Motif invoqué par les juges cette fois-ci : "L’incapacité technique et financière des porteurs du projet à gérer un site Seveso". Un argument qu’Olivier Six dément formellement alors que le financement du projet était déjà quasi assuré : "Nous avions 80 millions d’euros de financement, dont des fonds signés pour obtenir 12 millions d’euros, Bpifrance qui travaillait à nous allouer un fonds de 10 à 15 millions d’euros et des centaines de lettres d’intention de clients. Notre production aurait été stratégique puisque la soude, par exemple, est majoritairement importée des pays du Golfe", a déploré l’entrepreneur et dirigeant du groupe de chaudronnerie CIC Orio, lors d’une conférence de presse devant la plateforme.

Les porteurs du projet se sont également étonnés de la remise en cause de leur capacité à gérer un site industriel jugé risqué, ayant monté leur projet en lien avec la Direction régionale de l'environnement, de l'aménagement et du logement (Dreal).

Un projet de démantèlement de l’usine

Le tribunal a en revanche donné son feu vert à un projet de démantèlement complet de l’usine par un ferrailleur de la Drôme, qui devrait avoir trois ans pour démonter l’usine et en revendre les pièces. "On préfère démanteler le site plutôt que de donner une chance à ce projet d’aboutir", a dénoncé Séverine Dejoux. Le symbole "de notre désindustrialisation inéluctable", a dénoncé Olivier Six.

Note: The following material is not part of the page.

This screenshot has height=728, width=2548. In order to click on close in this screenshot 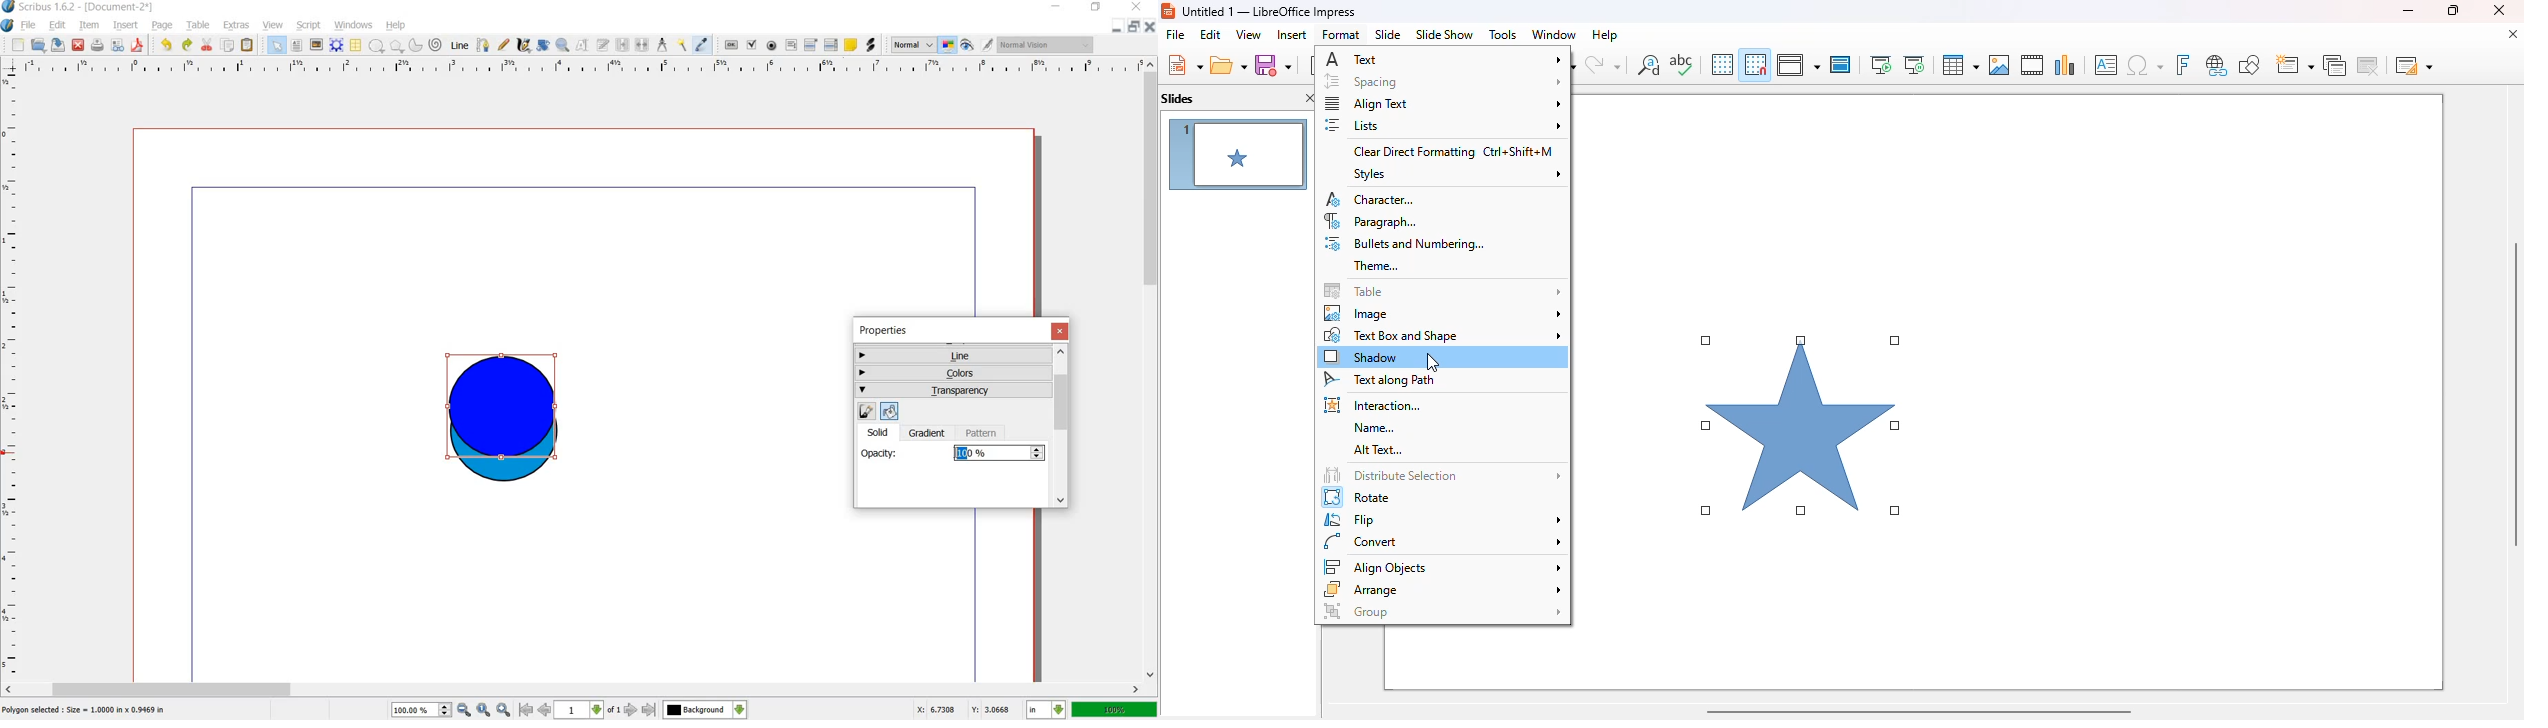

Interrogé sur le sujet à l'occasion d'un déplacement en Isère, le ministre de l'industrie Sébastien Martin a affirmé qu'il ne pouvait pas aller à l'encontre de la décision du tribunal. "N'attendez pas d'un représentant du gouvernement qu'il se permette d'émettre des critiques une décision de justice", a commenté le ministre. "Je suis venu sur la plateforme fin novembre en appuyant le projet mais en rappelant qu'a la fin la justice aurait le dernier mot. Nous avons accompagné le projet de manière hebdomadaire pour permettre aux porteurs de déposer la meilleure offre possible. Le tribunal a fait un autre choix," a déclaré le Ministre. A ce jour, seul le procureur de Lyon pourrait changer la donne et empêcher le projet Exalia de tomber définitivement à l'eau.